• Problem description: The expected output is the data itself, duplicated in full.

Records excerpted from a collection:
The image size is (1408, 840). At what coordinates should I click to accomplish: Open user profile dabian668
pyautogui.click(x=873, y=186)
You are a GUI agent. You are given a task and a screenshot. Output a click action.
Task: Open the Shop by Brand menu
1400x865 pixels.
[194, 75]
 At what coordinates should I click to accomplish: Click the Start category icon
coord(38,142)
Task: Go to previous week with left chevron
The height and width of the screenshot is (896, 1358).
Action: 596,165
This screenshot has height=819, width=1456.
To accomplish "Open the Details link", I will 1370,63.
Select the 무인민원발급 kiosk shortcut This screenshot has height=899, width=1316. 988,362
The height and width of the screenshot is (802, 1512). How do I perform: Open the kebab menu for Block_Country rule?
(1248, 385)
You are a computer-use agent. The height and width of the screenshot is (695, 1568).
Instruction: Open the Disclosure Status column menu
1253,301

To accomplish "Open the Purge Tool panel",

• Answer space:
The image size is (1408, 840). At what coordinates should I click to accomplish: Open user profile dabian668
pyautogui.click(x=873, y=186)
You are a GUI agent. You are given a task and a screenshot. Output a click action.
Task: Open the Shop by Brand menu
1400x865 pixels.
[194, 75]
 At what coordinates should I click to accomplish: Click the Start category icon
coord(38,142)
Task: Go to previous week with left chevron
The height and width of the screenshot is (896, 1358).
Action: 596,165
This screenshot has height=819, width=1456.
To accomplish "Open the Details link", I will 1370,63.
Select the 무인민원발급 kiosk shortcut This screenshot has height=899, width=1316. 988,362
The height and width of the screenshot is (802, 1512). How do I perform: Open the kebab menu for Block_Country rule?
(1248, 385)
You are a computer-use agent. The height and width of the screenshot is (695, 1568).
Instruction: Open the Disclosure Status column menu
1253,301

To accomplish "Open the Purge Tool panel",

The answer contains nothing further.